How many diseases are there? An expert would probably look for the answer in ICD-10, the WHO’s catalogue of over 12,000 calamities that could hit you.

The eponymous hero of Jules Romains’ play Knock, or the Triumph of Medicine would probably have replied that there as many as you can convince people to have. According to him, a healthy person is merely a sick one who doesn’t know it yet.

The ICD can give you that impression too. Some of the characteristics of F60.5 (anankastic personality disorder if you must know) sound more like my job description, and in fact few of my colleagues would escape intact from even a superficial check against sections F60-69, Disorders of Adult Personality and Behaviour. Who hasn’t worked with/for “There may be excessive self-importance, and there is often excessive self-reference”?

According to a special issue of PLoS Medicine, the expansion in the number of diseases these past years is not due to the population becoming sicker or diagnostics getting better. The real reason is “disease mongering” – interested parties creating an all-in-one package of a new treatment and a new condition it can treat, or a new use for an old treatment whose patent is about to expire.

This may play a role in increasing health costs, but the main reasons are that patients expect more from health care systems and that the type of conditions the systems have to treat are changing.

Scanners and other modern imaging techniques are expensive, but are now commonplace, as are sophisticated testing techniques.

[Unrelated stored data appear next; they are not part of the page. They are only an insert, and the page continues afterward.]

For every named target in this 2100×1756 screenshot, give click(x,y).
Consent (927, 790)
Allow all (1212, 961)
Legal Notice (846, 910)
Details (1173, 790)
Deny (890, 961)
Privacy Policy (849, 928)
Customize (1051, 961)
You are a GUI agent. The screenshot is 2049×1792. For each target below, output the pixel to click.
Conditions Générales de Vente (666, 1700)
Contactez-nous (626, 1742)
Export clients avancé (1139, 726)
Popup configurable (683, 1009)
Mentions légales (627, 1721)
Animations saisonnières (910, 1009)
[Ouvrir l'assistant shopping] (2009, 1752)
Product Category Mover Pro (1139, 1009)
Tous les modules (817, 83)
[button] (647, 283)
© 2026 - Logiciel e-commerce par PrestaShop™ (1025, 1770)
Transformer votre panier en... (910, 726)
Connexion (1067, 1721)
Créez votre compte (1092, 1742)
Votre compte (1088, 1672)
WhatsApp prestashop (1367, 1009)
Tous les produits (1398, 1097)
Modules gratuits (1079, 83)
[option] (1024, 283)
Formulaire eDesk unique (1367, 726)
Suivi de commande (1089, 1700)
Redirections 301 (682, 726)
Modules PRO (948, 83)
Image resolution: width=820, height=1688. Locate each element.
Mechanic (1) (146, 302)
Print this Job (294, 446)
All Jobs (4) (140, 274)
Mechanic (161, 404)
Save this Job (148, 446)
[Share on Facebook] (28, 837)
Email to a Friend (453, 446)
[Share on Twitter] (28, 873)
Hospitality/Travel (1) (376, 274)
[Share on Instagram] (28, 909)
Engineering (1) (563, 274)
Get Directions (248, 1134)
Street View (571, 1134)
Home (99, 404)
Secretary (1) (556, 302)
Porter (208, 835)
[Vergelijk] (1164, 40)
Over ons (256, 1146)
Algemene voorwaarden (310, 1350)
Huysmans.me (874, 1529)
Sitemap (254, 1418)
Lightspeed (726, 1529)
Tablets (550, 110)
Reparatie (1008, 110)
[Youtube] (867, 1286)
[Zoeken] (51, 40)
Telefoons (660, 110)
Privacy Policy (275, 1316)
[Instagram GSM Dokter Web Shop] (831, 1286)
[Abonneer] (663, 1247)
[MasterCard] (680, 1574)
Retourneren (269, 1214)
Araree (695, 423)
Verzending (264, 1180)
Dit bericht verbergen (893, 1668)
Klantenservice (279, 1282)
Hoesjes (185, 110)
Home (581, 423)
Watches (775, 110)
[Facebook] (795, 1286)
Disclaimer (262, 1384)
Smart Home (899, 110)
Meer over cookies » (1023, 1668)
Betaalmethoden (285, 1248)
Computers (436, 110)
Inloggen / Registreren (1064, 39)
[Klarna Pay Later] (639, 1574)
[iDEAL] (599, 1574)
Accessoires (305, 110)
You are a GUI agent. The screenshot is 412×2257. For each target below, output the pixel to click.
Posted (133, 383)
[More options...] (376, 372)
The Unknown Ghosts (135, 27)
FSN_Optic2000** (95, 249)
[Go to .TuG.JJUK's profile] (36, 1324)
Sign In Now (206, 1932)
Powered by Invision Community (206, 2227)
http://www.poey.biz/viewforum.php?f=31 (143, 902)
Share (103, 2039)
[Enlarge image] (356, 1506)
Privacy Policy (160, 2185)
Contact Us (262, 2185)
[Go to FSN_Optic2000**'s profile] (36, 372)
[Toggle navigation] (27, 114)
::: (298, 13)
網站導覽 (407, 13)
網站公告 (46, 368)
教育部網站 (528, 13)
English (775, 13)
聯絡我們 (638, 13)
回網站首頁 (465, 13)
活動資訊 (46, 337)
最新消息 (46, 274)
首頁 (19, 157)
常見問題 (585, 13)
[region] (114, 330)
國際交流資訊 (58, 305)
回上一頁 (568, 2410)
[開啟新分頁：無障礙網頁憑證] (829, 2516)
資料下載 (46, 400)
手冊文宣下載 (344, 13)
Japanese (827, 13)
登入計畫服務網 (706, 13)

Many diseases that would once have killed the sufferer can now be treated, but the treatment may last for years. The population is ageing, and more people are living to an age when costly care is needed on a daily basis.

These are postive developments, and investment in health pays dividends. For example, up to 40% of the increase in life expectancy since the early 1990s could be due to increased health spending.

That doesn’t mean that the 9% of GDP an average OECD country devotes to health is all money well spent. Health ministers meeting at the OECD this week will be looking at how to get the best value for money, and ensure that the progress we’ve seen in treating those 12,000 diseases continues. They’ll also be looking at prevention, how to stop us getting them in the first place.